Actual Benefits of an MBA
There are two more intangible advantages to an MBA which I’ve yet to come to. Namely:

  • Inflection point. Going to business school is a good point at which to reevaluate your career and make a change without any penalty. In fact, this is almost expected; many people make career-path changes post-MBA. You could probably do this in other ways, but the business-school path is very easy.
  • Prestige Yep, there’s a certain amount of prestige that you get simply by holding an MBA, especially from a top-tier school. Sure, some people may not care, but for the most part Western society places an emphasis on advanced schooling. This means that simply by having an MBA, some people will pay more attention to you and your opinions, which does help with career advancement. This is especially true in large traditional companies. In these companies, an advanced degree like an MBA is almost a must-have for moving up the corporate ladder.

As I looked at these items, it occurs to me that the value of business school is really the fact that you can put “MBA grad” on your resume. Which means that an MBA is only worth it if your career is in a place where an impressive resume makes a difference.

The two best cases:

  • You plan to work for large traditional companies like GM, Pfizer, and others. In this case, the MBA is a wonderful investment.
  • You’re trying to make a career change and you work at a large company, especially from a technical field to a business-oriented one. For example, you want to move from being an engineer to being in marketing. The MBA will give you the credentials to make a lateral move like this without taking a step back in your career.

Notice that in both of these cases you have a very specific career path planned.

The Bottom Line
So, is an MBA worth it? In some cases, yes. What makes an MBA worth it?

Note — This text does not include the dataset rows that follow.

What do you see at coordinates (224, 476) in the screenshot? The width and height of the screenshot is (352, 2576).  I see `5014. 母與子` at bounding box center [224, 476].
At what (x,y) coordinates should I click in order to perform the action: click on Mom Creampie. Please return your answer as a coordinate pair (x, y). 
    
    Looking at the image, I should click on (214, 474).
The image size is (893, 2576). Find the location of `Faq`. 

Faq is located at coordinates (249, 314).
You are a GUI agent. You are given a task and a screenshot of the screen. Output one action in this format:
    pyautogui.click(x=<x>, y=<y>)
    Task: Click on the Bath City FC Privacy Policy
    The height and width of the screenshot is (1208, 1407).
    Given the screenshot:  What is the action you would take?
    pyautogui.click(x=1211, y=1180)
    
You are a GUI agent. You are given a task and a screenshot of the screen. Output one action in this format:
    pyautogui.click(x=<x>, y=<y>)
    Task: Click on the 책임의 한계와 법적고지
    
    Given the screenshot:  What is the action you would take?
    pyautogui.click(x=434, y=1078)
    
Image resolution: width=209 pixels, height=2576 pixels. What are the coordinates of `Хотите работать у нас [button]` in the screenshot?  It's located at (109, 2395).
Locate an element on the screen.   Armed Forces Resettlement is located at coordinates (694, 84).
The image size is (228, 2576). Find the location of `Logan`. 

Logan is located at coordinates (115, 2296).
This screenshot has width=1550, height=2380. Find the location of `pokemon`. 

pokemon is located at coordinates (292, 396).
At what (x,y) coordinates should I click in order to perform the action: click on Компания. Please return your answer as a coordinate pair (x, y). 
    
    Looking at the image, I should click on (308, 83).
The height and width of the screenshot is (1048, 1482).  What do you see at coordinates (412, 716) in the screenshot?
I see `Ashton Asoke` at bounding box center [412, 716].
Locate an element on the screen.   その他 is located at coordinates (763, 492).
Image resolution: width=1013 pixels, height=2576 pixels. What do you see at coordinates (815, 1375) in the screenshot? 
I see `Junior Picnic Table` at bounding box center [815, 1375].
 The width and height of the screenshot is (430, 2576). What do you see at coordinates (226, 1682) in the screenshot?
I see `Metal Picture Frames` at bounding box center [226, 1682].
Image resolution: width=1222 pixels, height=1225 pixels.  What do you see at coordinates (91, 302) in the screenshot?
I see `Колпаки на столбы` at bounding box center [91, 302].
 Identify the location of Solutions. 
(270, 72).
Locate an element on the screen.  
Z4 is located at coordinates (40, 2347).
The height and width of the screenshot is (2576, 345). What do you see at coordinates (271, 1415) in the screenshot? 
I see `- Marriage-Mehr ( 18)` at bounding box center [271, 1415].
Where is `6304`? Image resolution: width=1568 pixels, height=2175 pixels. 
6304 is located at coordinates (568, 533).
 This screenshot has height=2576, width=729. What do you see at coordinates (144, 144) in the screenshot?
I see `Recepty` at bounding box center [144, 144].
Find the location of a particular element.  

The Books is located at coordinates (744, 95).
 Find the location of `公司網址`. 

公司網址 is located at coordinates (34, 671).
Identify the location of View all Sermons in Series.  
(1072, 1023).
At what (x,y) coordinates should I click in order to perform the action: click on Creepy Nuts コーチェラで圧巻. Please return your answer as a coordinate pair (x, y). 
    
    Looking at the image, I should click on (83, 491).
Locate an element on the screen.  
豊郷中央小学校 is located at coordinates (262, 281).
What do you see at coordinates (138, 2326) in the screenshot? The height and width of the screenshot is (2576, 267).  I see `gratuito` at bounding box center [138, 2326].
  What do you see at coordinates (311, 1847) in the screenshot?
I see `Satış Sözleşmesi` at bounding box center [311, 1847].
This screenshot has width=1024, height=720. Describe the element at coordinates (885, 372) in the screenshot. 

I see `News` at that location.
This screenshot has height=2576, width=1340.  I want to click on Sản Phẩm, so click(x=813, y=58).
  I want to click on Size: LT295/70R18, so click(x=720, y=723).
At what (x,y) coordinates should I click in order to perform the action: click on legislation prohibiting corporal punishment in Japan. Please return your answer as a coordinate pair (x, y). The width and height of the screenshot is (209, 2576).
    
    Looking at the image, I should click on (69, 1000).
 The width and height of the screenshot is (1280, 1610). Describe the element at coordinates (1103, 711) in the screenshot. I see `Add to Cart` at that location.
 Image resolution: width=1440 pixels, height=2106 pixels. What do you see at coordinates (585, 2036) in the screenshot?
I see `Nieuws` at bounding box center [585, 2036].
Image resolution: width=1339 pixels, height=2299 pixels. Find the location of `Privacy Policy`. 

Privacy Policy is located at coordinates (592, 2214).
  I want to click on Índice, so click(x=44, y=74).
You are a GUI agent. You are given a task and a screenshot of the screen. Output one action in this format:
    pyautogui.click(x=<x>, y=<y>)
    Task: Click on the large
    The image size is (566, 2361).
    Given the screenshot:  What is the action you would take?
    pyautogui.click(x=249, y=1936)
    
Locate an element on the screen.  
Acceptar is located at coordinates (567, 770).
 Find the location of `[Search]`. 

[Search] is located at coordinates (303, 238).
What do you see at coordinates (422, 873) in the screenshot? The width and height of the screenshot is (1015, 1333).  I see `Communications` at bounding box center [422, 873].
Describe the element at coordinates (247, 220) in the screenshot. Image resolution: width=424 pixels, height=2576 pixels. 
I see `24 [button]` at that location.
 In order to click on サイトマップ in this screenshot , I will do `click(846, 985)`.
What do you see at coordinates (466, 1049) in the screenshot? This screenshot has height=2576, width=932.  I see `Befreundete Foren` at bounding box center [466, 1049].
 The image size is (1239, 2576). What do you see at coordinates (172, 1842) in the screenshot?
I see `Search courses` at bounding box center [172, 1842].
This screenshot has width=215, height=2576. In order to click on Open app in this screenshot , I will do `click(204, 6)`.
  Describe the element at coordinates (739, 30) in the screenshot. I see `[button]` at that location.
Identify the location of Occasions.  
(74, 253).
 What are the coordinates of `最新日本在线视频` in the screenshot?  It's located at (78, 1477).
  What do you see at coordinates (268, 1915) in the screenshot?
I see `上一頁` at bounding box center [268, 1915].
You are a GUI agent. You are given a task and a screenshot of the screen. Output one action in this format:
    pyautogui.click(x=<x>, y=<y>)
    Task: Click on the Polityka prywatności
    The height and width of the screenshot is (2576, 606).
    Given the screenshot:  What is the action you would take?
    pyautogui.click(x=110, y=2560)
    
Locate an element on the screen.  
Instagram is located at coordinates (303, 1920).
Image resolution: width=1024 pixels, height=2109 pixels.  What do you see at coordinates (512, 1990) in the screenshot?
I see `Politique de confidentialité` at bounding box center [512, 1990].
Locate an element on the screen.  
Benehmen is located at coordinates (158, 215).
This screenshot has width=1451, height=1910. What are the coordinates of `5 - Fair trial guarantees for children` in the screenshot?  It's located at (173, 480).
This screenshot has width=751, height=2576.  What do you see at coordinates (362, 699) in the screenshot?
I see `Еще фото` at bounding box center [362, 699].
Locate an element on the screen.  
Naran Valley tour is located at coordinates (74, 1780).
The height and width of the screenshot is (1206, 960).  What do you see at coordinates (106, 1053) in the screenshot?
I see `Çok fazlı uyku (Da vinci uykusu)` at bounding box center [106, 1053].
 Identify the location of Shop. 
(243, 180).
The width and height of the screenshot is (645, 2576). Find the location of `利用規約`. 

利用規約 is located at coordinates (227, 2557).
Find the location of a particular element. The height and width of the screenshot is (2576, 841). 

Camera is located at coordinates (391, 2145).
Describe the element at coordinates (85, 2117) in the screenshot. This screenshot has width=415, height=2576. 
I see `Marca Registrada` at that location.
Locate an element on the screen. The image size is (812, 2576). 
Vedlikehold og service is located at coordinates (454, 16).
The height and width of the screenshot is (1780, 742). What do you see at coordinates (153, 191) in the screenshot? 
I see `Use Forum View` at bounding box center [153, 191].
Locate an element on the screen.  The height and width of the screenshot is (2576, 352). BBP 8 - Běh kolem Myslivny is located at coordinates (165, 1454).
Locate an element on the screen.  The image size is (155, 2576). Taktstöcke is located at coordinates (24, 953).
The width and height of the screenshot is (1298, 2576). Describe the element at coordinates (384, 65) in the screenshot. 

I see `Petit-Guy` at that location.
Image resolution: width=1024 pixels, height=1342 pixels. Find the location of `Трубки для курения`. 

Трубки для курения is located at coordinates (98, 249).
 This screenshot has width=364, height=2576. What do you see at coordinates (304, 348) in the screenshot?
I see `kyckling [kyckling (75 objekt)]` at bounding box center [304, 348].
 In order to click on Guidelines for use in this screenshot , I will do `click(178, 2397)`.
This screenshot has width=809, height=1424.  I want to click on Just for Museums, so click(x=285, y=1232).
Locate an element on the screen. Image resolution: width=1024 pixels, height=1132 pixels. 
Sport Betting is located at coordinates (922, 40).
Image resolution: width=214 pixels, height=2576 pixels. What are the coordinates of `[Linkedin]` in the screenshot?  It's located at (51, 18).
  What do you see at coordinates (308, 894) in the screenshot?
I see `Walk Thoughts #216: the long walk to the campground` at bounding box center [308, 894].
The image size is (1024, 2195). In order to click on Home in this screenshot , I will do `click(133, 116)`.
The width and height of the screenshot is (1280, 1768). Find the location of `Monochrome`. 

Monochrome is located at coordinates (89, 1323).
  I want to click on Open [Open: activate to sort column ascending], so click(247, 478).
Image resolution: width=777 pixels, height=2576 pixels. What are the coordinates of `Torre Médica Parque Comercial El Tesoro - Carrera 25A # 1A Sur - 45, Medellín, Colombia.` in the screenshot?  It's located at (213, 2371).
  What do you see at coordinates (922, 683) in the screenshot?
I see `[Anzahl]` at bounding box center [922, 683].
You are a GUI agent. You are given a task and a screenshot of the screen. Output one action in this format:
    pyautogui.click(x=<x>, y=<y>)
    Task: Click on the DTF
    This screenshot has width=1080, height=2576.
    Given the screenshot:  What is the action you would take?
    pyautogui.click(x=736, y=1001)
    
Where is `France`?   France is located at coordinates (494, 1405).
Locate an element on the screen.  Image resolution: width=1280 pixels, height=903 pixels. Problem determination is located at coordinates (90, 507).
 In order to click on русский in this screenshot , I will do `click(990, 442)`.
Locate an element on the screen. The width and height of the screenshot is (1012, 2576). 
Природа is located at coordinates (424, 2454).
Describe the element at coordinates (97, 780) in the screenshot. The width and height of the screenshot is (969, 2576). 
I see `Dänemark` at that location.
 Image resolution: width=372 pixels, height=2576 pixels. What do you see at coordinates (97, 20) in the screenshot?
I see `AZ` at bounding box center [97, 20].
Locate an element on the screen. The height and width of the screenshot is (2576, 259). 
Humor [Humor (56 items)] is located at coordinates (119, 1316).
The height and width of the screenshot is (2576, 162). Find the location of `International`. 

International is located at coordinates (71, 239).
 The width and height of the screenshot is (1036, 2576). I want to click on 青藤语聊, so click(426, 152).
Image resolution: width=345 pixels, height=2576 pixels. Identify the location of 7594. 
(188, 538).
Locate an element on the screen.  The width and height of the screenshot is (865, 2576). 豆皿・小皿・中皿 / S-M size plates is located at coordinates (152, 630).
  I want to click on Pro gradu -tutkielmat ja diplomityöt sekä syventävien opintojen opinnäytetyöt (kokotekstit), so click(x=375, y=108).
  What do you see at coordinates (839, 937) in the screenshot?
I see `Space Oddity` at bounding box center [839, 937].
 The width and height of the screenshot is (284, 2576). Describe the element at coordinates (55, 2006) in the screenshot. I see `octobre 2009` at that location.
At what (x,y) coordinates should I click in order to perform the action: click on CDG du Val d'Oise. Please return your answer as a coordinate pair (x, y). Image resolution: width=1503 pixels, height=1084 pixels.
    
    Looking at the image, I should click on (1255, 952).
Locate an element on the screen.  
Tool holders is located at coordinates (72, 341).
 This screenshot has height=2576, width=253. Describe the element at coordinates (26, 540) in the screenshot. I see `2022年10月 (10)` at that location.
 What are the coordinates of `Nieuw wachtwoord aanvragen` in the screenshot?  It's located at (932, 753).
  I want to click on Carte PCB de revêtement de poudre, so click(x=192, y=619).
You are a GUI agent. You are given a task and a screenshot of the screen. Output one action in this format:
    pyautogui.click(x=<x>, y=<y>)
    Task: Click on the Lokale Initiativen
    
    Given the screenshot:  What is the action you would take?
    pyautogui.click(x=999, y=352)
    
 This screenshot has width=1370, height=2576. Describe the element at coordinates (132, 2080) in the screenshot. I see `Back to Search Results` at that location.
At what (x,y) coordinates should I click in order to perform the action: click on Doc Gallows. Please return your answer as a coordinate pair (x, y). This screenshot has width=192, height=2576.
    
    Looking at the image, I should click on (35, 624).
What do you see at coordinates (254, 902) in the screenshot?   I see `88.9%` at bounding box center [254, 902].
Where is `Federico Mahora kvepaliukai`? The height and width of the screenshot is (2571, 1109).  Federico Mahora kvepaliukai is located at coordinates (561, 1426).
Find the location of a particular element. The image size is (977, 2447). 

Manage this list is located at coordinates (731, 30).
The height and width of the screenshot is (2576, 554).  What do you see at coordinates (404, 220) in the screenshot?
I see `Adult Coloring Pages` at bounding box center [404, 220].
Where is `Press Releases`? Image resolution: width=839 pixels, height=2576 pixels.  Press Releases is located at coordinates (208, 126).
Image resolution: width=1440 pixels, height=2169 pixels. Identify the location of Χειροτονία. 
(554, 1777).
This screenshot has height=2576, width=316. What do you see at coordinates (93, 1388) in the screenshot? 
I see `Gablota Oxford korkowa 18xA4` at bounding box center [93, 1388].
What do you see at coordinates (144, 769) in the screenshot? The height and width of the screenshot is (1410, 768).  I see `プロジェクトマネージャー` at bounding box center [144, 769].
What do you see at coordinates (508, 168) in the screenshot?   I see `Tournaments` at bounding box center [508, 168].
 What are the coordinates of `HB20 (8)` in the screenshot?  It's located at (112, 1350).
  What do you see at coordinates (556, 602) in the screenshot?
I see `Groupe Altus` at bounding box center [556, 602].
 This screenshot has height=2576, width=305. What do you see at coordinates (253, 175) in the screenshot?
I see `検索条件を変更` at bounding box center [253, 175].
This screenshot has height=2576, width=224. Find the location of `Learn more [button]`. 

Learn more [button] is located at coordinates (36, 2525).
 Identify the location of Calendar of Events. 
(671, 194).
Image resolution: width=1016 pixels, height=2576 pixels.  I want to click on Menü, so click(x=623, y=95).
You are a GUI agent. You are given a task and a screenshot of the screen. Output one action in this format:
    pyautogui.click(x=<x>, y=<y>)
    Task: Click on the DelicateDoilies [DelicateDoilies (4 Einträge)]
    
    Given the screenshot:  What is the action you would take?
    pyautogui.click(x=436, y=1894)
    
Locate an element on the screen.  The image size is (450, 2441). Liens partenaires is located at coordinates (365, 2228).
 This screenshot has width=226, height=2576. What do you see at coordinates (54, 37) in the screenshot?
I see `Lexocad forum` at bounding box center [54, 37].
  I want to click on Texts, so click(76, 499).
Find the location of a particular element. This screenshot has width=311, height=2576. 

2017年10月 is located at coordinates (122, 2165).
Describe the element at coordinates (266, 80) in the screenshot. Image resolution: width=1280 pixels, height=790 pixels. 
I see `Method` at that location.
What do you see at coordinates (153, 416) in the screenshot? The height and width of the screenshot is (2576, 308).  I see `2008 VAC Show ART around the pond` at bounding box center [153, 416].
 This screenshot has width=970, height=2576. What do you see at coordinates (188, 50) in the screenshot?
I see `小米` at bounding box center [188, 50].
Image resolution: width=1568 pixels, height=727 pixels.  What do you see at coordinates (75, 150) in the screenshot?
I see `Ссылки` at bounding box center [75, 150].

  • Working at organizations that appreciate the prestige if an MBA (large companies, banks, government). A quick way to figure this one is to see if your target organization has a tuition reimbursement plan. If they do, it means they value the MBA. By the way, since it’s the prestige of the MBA that matters here, you’re better off going to a top-10 school. If you can’t afford a top-10 school, then get a job at a company with a tuition program and then apply. Don’t waste your time getting a degree from a no-name school when you’re essentially banking on the prestige of your degree.
  • Having a specific career goal that you verify ahead of time will be helped by the MBA (technical to business, small company to big company).

Sadly, neither of these applies to my situation but hopefully I can help others make a better decision than I did.

One last note, for you wannabe entrepreneurs. If you think you need business school to teach you how to run a company, you’re wrong. Business school is for people with a plan and who are averse to risk. That’s usually the exact opposite of an entrepreneur.